TASK DESCRIPTION. Quote the passage of the report on the Brussels migrant camp from "Maximilien Park, close" to "in recent weeks." word for word.

SELECTED PASSAGE.

Hundreds of migrants have set up a makeshift camp in the heart of Belgium’s capital, sparking concerns that a new so-called Calais ‘Jungle’ might take root. With authorities taking a tough stance, a local charity is highlighting their daily difficulties.
Maximilien Park, close to Brussels’ Gare du Nord railway station, and just some 15 minutes away from the European Commission building, has become a temporary home for hundreds of migrants.
RT’s Charlotte Dubenskij spoke to some of those forced to sleep rough, to learn more about their daily struggle to seek shelter from the rain and to find something to eat.
“This is not life,” one of the migrants said. Another, hiding his face from camera, said he has lost hope of finding “some bright future in Europe.”
There are some 400-500 migrants, mostly from Sudan and Eritrea, the Medicines du Monde (Doctors of the World) group says, adding there used to be just a handful of people, with the number swelling significantly in recent weeks.
“They sleep there, they stay there during the day. These migrants don’t have access to basic things like food, shower or healthcare,” Medicines du Monde’s communication officer, Jonathan Hardenne told RT.
“For now Belgian authorities are not doing anything to help these migrants, because they consider that if those migrants want to be helped they should apply for asylum in Belgium,” Hardenne said.
The group is calling on local authorities to open a reception center. Authorities counter that the migrants need to go to the nearby asylum office to be accommodated.
“It’s the migrants on their way to Great Britain,” the communications office of the State Secretary for Asylum Policy and Migration, Theo Francken, told RTBF.
“They are close to the asylum office and could introduce a procedure [of seeking asylum], they choose not to do so.” If the procedure is opened, an applicant will be lodged and fed, the office added.
“But in this case they do not seek asylum, because they do not want to stay in Belgium. So we will not create this hub [for migrants].”
Not everybody, though, knows that they can file an asylum application in the country. And those who aware of such a possibility are not familiar with the procedure, Hardenne argues.

[Stored data]
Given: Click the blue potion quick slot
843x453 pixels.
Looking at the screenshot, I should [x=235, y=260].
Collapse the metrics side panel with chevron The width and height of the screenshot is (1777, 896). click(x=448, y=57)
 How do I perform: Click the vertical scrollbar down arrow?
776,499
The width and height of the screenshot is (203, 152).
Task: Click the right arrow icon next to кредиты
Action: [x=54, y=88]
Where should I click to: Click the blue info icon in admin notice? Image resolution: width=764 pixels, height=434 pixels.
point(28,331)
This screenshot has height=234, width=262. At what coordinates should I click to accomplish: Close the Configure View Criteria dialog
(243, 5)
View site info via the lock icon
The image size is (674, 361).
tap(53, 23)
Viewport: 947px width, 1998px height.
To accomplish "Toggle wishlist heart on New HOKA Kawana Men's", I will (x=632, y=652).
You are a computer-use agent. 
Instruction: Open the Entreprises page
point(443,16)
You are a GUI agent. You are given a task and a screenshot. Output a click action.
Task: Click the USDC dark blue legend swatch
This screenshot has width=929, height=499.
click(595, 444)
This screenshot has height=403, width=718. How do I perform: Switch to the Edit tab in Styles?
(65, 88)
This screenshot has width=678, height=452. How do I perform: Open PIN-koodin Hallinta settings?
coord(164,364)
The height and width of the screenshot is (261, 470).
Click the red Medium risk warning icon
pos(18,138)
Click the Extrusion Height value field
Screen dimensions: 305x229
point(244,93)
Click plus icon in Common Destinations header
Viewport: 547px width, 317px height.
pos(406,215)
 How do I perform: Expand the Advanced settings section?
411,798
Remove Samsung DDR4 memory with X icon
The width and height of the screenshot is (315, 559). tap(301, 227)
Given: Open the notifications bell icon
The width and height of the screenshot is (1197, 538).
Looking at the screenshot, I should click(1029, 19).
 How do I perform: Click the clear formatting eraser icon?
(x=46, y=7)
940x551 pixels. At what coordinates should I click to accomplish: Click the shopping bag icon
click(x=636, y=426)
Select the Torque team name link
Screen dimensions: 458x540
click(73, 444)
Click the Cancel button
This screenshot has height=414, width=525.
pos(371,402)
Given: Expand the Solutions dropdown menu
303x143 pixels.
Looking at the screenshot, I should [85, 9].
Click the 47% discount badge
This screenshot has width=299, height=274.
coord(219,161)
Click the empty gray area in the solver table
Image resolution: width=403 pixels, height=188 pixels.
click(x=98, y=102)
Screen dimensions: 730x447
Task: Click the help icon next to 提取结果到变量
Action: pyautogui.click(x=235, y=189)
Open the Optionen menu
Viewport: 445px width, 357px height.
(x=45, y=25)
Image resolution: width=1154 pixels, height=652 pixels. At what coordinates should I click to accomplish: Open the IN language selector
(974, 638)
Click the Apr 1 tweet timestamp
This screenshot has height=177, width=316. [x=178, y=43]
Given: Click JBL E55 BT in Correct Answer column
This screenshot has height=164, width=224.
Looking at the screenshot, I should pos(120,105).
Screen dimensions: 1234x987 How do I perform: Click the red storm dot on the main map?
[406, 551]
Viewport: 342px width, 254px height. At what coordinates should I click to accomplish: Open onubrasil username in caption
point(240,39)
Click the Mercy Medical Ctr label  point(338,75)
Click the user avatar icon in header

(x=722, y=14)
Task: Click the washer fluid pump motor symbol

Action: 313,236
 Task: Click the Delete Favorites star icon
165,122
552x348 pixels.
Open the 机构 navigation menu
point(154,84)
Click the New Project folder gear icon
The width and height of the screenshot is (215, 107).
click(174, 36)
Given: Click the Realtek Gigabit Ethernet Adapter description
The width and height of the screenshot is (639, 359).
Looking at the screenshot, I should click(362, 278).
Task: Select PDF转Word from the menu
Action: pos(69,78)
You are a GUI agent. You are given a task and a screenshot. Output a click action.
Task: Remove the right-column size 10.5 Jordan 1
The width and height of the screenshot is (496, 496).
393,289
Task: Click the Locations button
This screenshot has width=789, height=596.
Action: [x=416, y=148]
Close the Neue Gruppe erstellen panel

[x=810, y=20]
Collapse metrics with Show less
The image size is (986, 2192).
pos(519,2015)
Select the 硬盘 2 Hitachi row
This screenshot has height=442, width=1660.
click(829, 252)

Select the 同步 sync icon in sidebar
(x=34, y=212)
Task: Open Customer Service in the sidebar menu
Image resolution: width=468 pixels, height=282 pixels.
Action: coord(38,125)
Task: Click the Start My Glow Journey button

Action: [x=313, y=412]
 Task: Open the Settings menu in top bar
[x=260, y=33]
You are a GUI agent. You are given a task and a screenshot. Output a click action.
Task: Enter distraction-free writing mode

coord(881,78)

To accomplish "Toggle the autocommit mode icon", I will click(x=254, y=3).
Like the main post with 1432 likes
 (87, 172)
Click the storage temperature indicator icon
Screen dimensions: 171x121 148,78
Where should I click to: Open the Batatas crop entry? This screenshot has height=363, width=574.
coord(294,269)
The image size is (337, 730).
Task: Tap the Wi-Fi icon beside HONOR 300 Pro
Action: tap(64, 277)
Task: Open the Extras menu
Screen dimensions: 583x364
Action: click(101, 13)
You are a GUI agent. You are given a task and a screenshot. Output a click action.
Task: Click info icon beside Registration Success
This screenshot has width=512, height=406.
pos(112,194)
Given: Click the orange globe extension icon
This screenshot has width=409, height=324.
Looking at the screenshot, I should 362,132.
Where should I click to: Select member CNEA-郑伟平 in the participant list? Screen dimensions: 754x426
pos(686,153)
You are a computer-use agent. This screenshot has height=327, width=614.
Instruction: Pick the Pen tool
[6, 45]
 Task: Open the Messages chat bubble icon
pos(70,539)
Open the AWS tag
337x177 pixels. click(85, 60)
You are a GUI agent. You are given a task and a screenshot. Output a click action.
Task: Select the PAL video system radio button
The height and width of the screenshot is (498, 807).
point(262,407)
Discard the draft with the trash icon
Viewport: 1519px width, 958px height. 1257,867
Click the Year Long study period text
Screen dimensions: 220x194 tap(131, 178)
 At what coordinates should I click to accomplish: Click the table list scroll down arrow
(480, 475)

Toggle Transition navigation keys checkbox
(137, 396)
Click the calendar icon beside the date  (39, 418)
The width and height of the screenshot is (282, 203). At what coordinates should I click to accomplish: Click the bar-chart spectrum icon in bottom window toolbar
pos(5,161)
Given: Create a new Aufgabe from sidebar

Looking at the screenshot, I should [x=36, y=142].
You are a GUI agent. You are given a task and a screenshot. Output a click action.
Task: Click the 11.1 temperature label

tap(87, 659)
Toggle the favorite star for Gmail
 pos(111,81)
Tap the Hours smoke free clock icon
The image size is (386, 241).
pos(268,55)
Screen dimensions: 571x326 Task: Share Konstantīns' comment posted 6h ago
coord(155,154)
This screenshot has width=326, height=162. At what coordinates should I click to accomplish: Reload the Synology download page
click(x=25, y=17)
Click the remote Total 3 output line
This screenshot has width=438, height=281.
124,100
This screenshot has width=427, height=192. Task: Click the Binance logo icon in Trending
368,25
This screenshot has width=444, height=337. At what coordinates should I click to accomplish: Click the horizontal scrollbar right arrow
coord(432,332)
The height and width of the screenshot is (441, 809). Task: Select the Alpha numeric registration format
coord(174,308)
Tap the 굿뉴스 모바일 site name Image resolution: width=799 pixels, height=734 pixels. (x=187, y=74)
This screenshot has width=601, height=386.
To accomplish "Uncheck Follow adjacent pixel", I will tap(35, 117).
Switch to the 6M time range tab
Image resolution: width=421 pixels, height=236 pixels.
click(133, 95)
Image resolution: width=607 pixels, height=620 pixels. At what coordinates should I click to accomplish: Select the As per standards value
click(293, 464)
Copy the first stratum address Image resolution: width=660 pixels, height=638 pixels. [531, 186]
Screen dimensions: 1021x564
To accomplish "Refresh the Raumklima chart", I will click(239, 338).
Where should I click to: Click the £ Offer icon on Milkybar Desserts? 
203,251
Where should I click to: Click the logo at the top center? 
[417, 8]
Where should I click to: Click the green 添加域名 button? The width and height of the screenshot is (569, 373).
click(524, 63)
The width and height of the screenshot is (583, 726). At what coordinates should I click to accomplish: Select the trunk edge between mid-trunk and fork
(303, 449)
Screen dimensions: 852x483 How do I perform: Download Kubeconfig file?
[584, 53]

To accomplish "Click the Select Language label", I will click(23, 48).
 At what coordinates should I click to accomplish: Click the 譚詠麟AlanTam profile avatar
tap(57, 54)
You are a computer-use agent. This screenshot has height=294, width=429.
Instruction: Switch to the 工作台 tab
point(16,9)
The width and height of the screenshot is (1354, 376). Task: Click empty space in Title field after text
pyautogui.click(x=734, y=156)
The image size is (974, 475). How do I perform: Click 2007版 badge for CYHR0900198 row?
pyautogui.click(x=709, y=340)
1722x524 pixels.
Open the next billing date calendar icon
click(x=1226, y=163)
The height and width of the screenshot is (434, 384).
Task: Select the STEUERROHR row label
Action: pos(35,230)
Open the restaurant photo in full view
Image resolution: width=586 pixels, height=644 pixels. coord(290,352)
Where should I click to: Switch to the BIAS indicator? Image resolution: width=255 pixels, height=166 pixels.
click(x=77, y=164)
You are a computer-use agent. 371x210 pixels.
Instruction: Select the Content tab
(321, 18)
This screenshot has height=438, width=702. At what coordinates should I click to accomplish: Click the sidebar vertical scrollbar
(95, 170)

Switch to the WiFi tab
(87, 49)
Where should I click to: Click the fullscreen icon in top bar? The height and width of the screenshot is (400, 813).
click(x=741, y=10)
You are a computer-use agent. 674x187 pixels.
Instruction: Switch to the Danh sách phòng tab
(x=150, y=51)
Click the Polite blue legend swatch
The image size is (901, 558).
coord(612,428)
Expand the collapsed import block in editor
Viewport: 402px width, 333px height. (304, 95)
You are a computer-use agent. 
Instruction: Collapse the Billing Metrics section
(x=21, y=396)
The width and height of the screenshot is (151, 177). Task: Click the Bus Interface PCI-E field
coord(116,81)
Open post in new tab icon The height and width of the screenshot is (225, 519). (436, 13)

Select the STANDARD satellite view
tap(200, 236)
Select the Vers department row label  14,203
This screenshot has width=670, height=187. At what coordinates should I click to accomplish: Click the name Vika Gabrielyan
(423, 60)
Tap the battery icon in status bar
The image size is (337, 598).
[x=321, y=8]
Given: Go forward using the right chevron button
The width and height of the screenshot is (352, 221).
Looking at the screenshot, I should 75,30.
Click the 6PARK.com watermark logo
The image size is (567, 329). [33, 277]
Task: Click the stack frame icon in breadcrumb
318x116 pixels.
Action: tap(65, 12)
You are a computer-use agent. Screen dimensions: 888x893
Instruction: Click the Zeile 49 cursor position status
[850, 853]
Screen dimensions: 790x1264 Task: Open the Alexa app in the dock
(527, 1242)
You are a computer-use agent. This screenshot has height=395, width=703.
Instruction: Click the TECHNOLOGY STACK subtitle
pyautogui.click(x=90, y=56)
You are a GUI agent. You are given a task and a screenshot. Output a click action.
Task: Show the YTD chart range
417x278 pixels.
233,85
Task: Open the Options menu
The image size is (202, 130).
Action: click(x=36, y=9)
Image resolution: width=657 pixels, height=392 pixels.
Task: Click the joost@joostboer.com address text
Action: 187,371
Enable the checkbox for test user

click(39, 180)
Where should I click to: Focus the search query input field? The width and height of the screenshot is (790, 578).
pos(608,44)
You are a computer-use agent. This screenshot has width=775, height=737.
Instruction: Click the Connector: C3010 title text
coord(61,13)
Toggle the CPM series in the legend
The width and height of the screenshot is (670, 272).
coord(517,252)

RESULT OF THIS EXERCISE.
Maximilien Park, close to Brussels’ Gare du Nord railway station, and just some 15 minutes away from the European Commission building, has become a temporary home for hundreds of migrants.
RT’s Charlotte Dubenskij spoke to some of those forced to sleep rough, to learn more about their daily struggle to seek shelter from the rain and to find something to eat.
“This is not life,” one of the migrants said. Another, hiding his face from camera, said he has lost hope of finding “some bright future in Europe.”
There are some 400-500 migrants, mostly from Sudan and Eritrea, the Medicines du Monde (Doctors of the World) group says, adding there used to be just a handful of people, with the number swelling significantly in recent weeks.